ASSIGNMENT: Once the line with "The image size" is found, write it out along with each later line exactly, through the end of the entries, skipping every picture.
/---
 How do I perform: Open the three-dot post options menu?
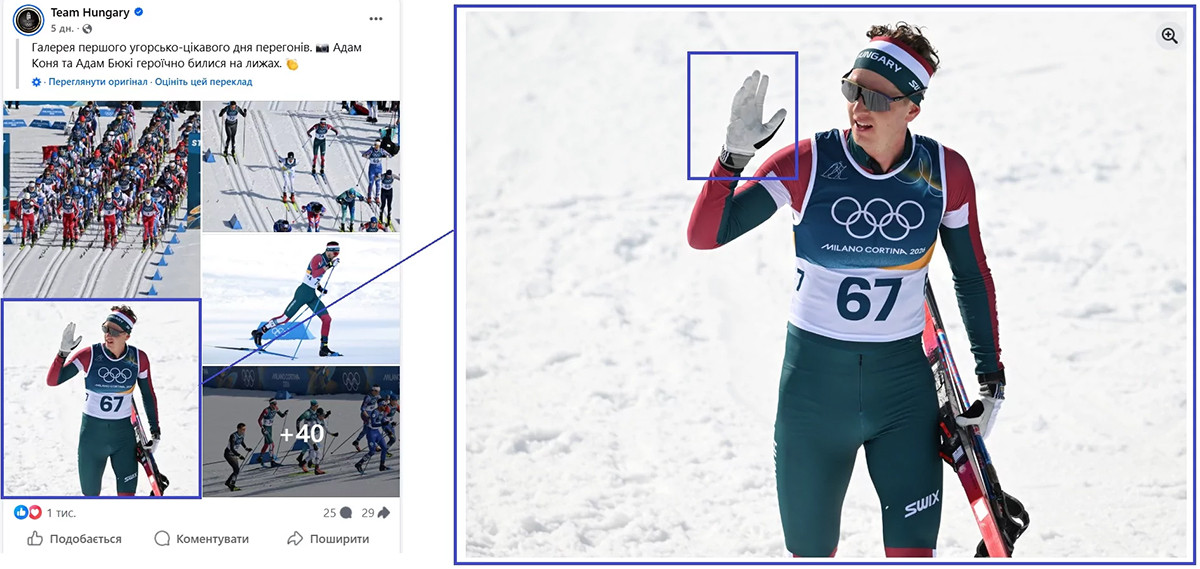point(376,19)
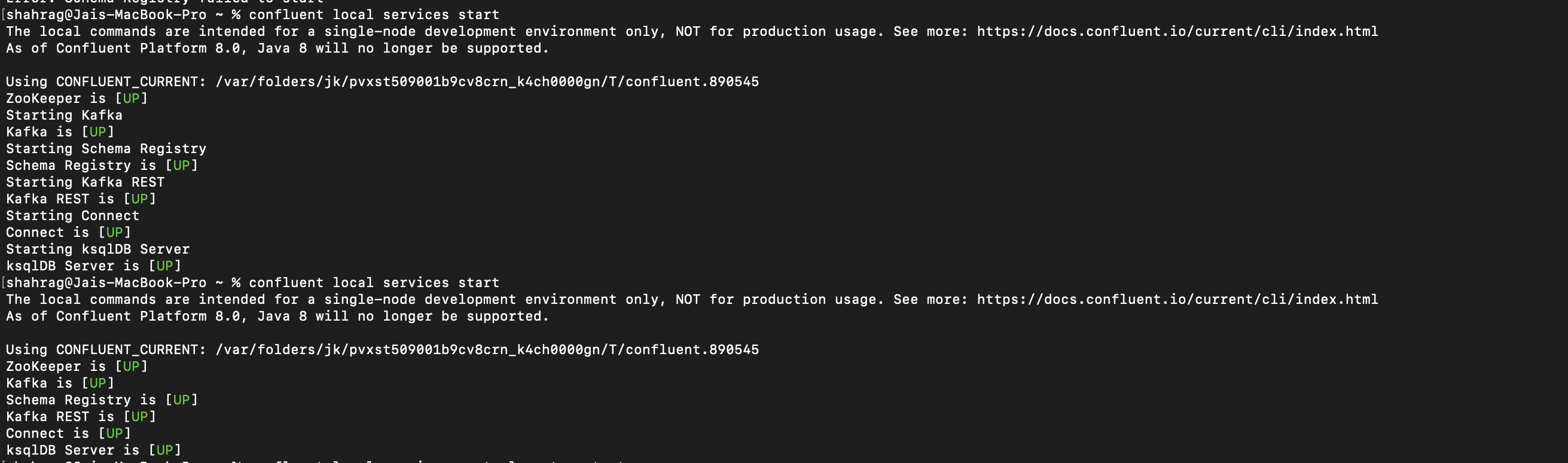Screen dimensions: 1568x463
Task: Click the bottommost 'ksqlDB Server is [UP]' line
Action: coord(93,450)
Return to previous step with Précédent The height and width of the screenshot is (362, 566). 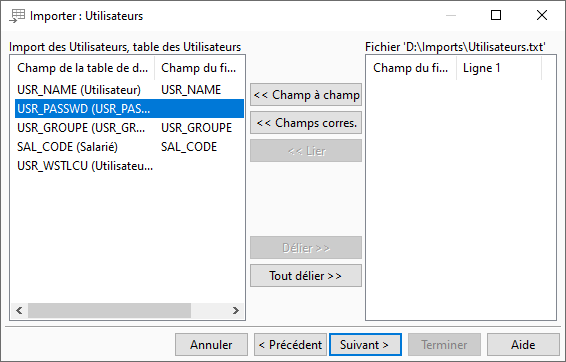[290, 345]
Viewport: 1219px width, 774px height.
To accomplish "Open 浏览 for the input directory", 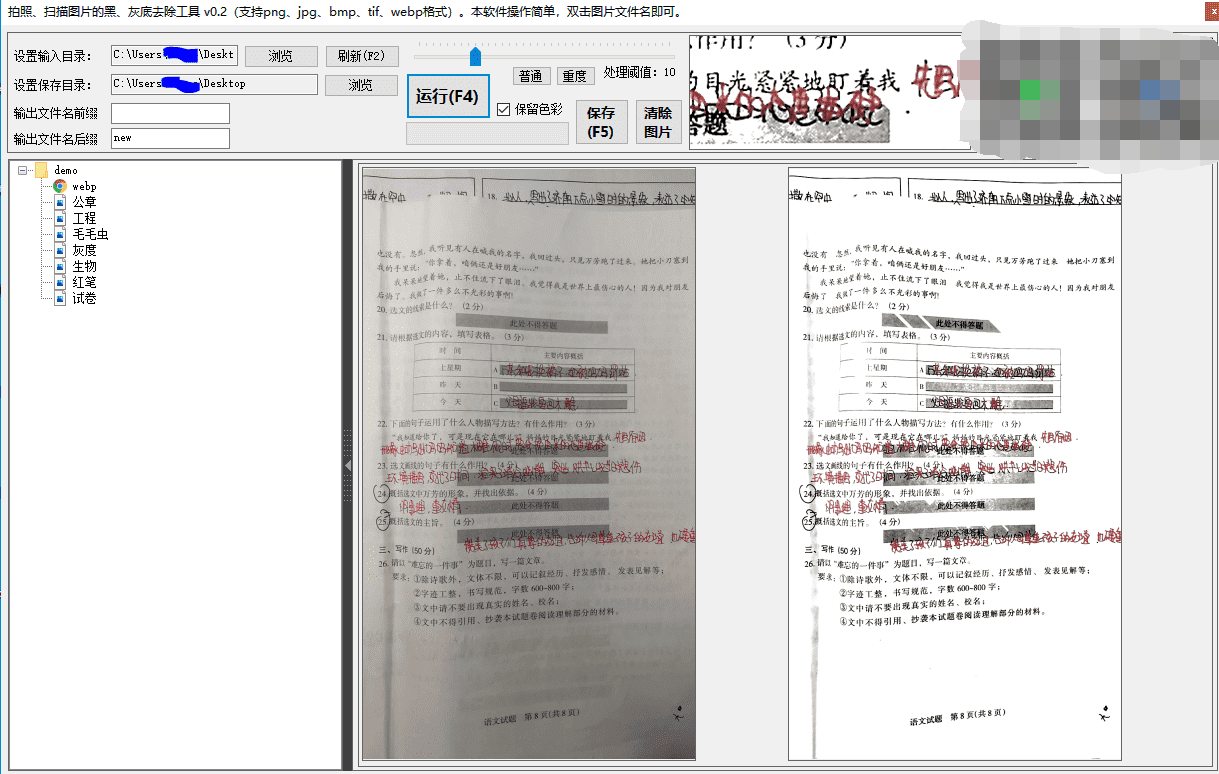I will point(280,55).
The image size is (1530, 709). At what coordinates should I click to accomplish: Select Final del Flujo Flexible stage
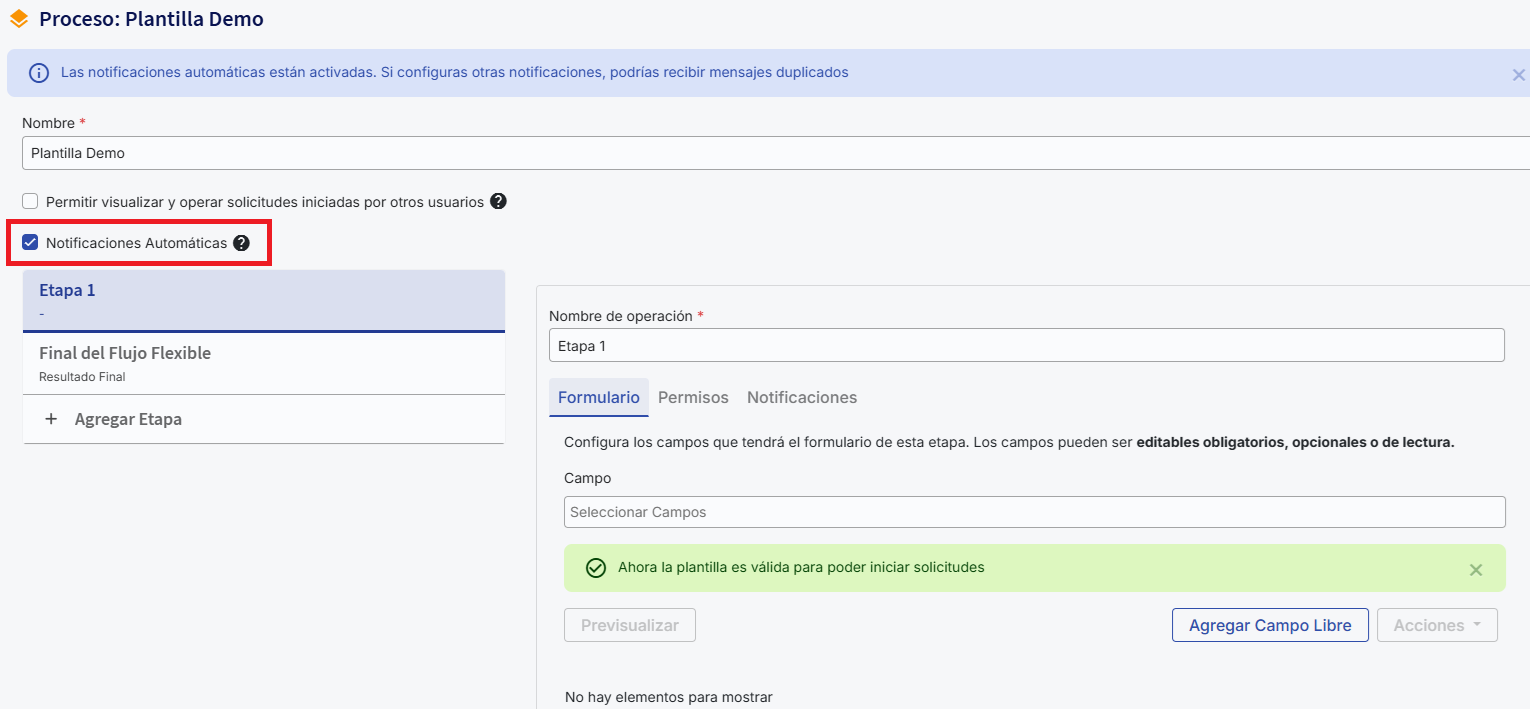(x=264, y=363)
\---
ANSWER BOX:
The image size is (1530, 709). At what coordinates should I click to accomplish: Select Final del Flujo Flexible stage
(x=264, y=363)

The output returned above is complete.